How to handle large variable

  • Thread starter Shashidhar Vajramatti
  • Start date
S

Shashidhar Vajramatti

Hello,
As listed below in the snippet of code, I am trying to handle a
file's contents by copying in to a single variable. It works fine for the
files of lesser size( few MegaBytes). But when the size of the file is more
than 16MB, it gives me an error message saying "System out of memory".

But perl doesnot have any limits to the size of the variable. Then, what
can be the reason for this problem?

Following is the code which is used to handle the file contents through a
single variable using regular expressions.

#$file = join '',<IN>;

@file = <IN>;



Error Message: "System Out of Memory"
 
P

Paul Lalli

Shashidhar Vajramatti said:
Hello,
As listed below in the snippet of code, I am trying to handle a
file's contents by copying in to a single variable. It works fine for the
files of lesser size( few MegaBytes). But when the size of the file is more
than 16MB, it gives me an error message saying "System out of memory".

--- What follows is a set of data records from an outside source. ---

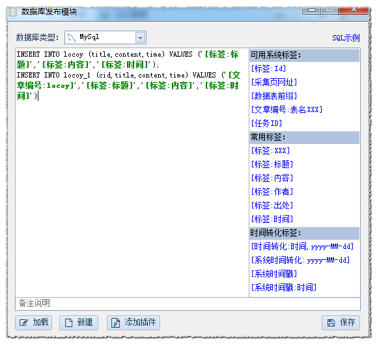Open the SQL示例 link
The image size is (377, 344).
tap(346, 38)
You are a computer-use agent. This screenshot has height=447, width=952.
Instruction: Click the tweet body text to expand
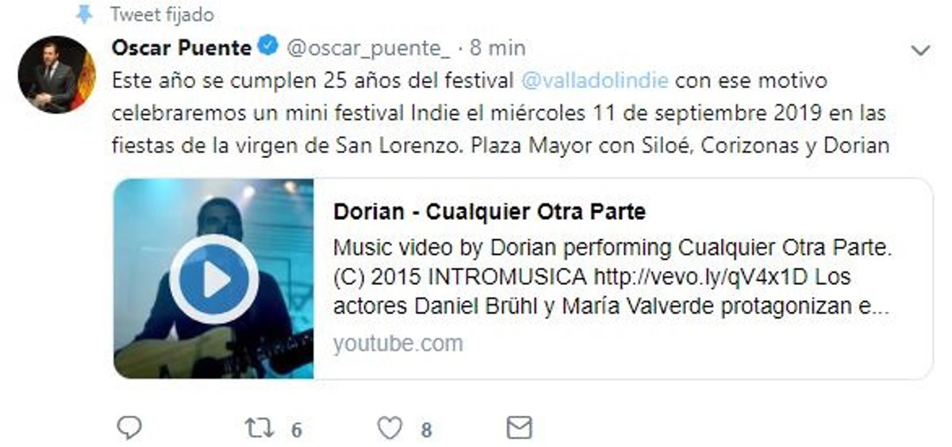pos(501,114)
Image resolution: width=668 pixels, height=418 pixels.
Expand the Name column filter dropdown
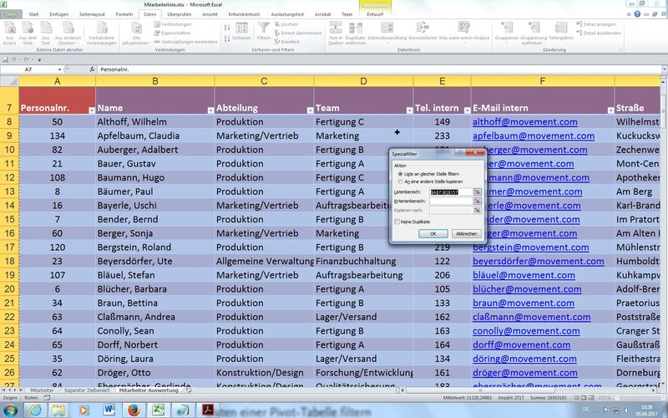tap(209, 110)
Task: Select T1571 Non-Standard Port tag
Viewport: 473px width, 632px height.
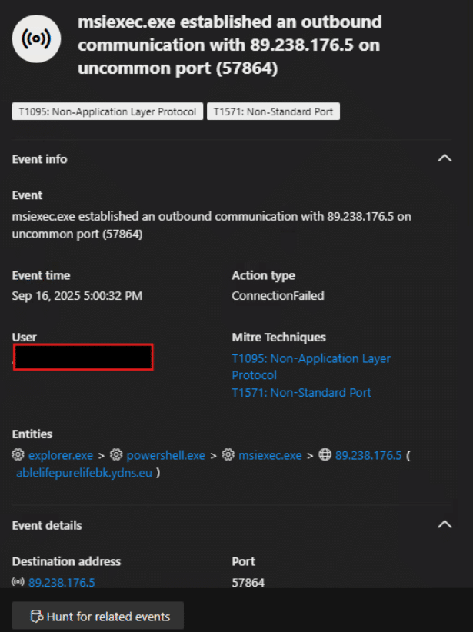Action: tap(273, 111)
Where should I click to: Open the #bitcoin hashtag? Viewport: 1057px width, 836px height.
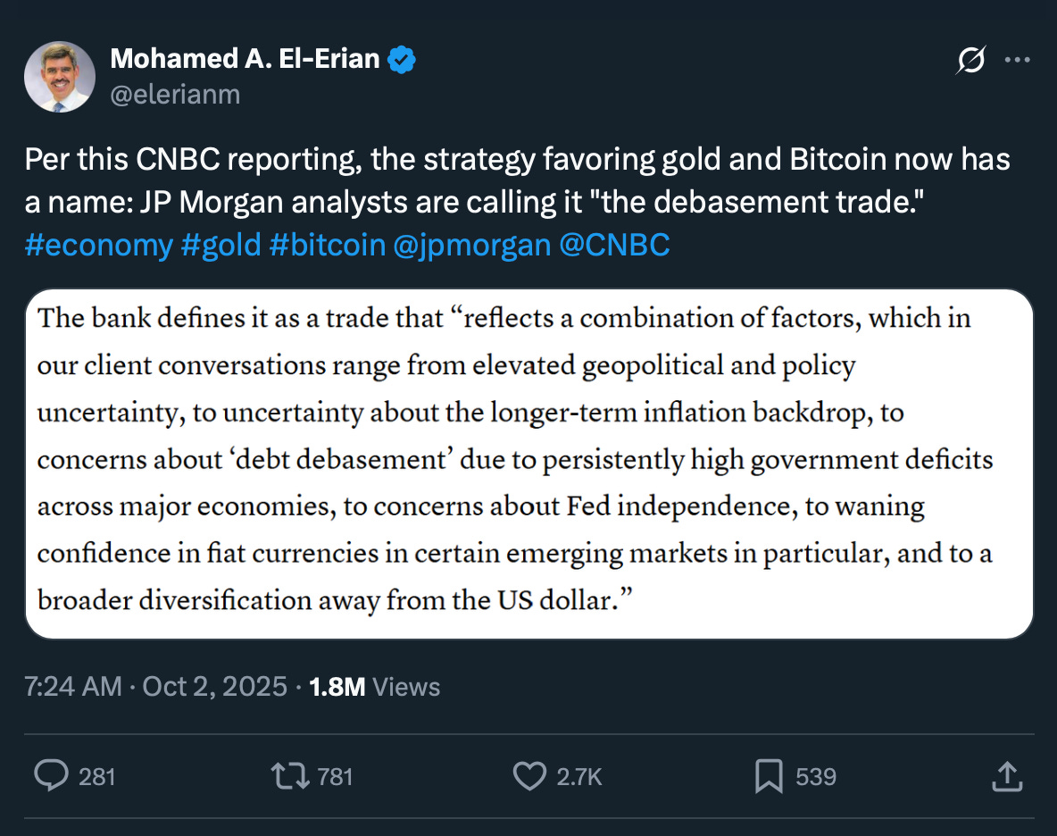(326, 245)
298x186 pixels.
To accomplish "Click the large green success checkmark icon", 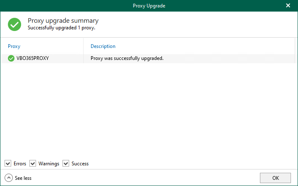I will [14, 24].
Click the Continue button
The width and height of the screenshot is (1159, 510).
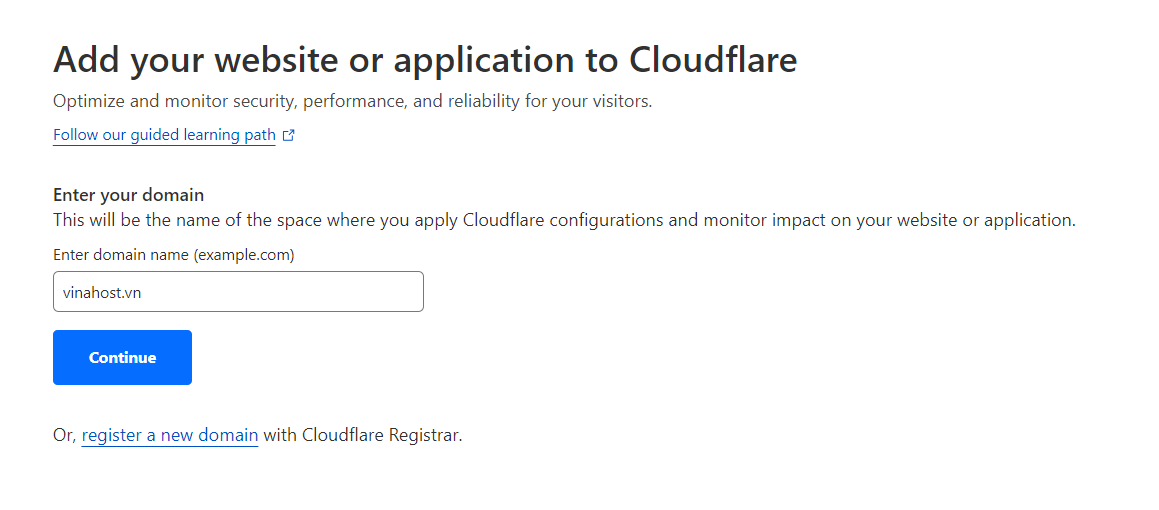(x=123, y=358)
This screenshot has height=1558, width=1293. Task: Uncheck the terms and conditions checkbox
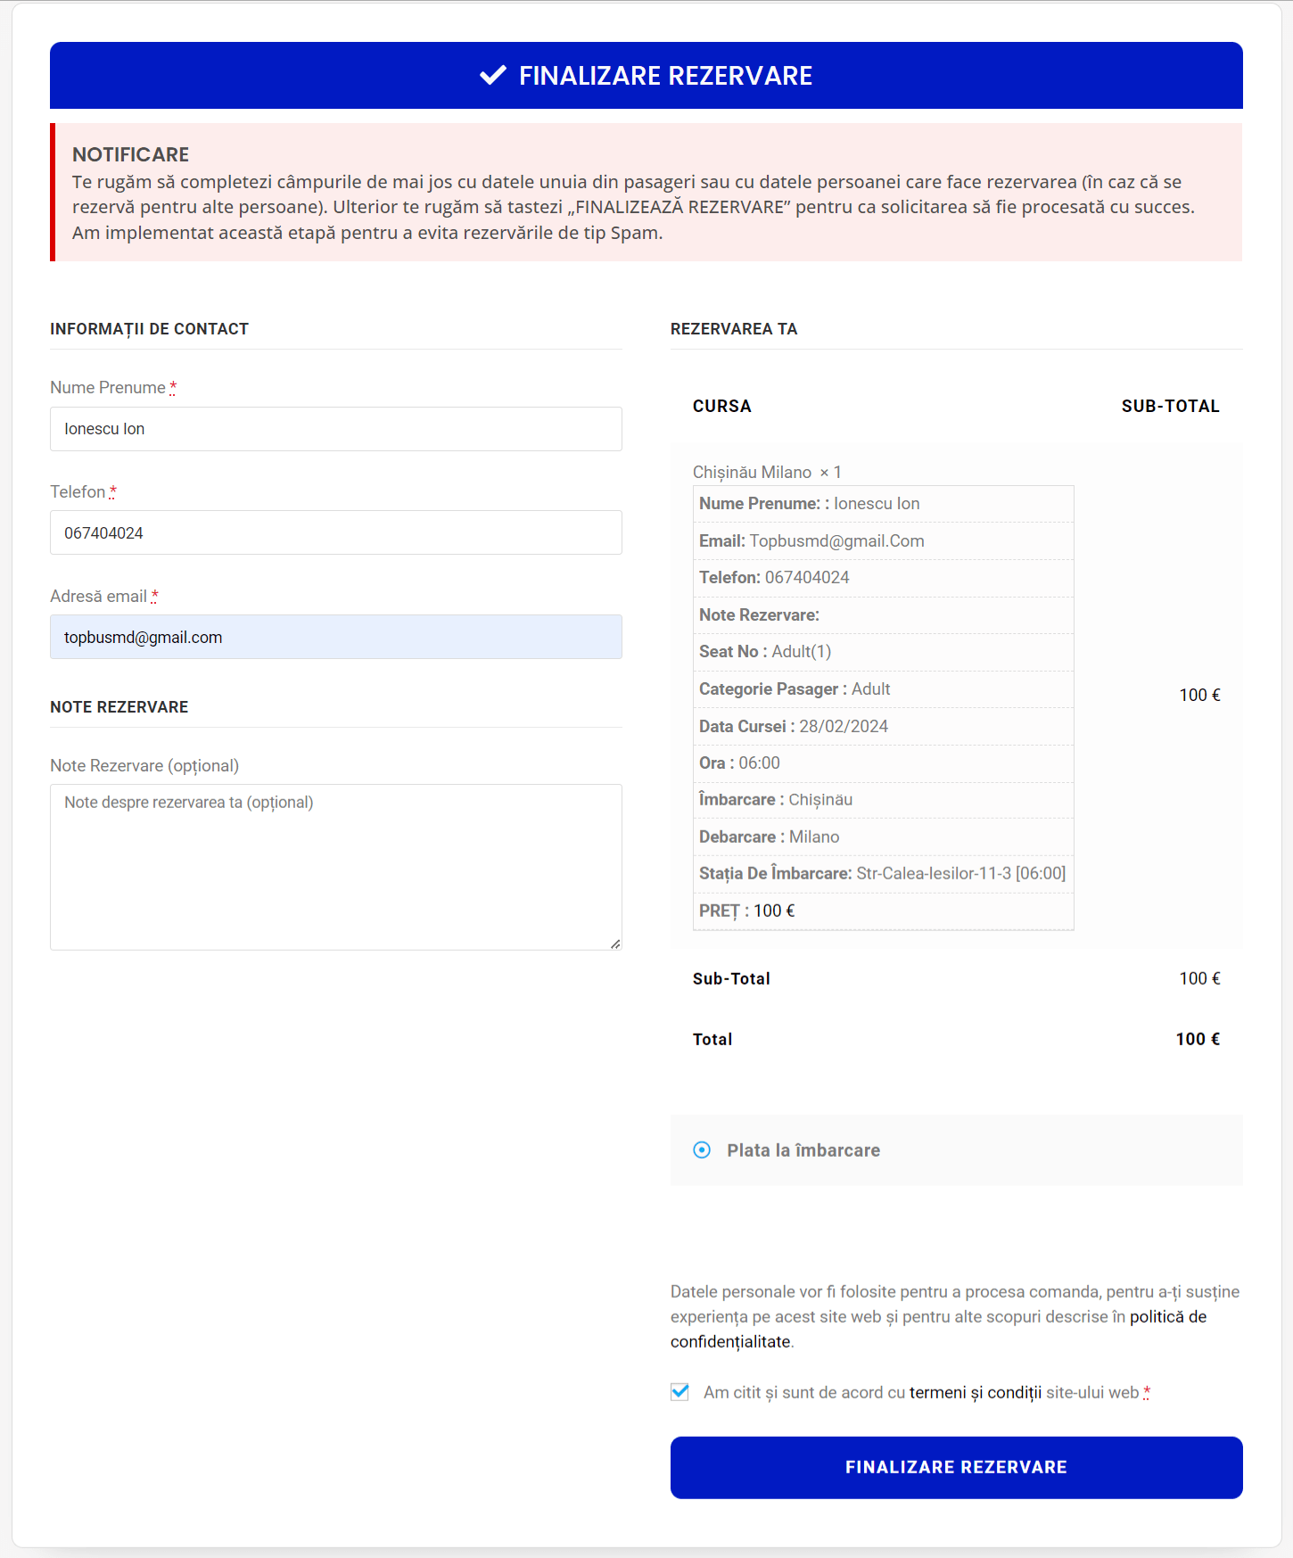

But perl doesnot have any limits to the size of the variable. Then, what
can be the reason for this problem?

Exactly what the error message says: your system is out of memory.
Perl's only limitations (memory-wise) are your systems limitations.
You're trying to store an absurd amount of data in active memory.

What makes you believe you have a need to do this? Perhaps if you tell
us you're actual goal, rather than your proposed solution to your goal,
we can help you find a better way.
Following is the code which is used to handle the file contents through a
single variable using regular expressions.

#$file = join '',<IN>;

@file = <IN>;

There are no regular expressions in that snippet. Show us a *short but
complete* program that demonstrates what you're trying to do.

Paul Lalli
 
A

Arndt Jonasson

Shashidhar Vajramatti said:
As listed below in the snippet of code, I am trying to handle a
file's contents by copying in to a single variable. It works fine for the
files of lesser size( few MegaBytes). But when the size of the file is more
than 16MB, it gives me an error message saying "System out of memory".

But perl doesnot have any limits to the size of the variable. Then, what
can be the reason for this problem?

Following is the code which is used to handle the file contents through a
single variable using regular expressions.

#$file = join '',<IN>;

@file = <IN>;

Error Message: "System Out of Memory"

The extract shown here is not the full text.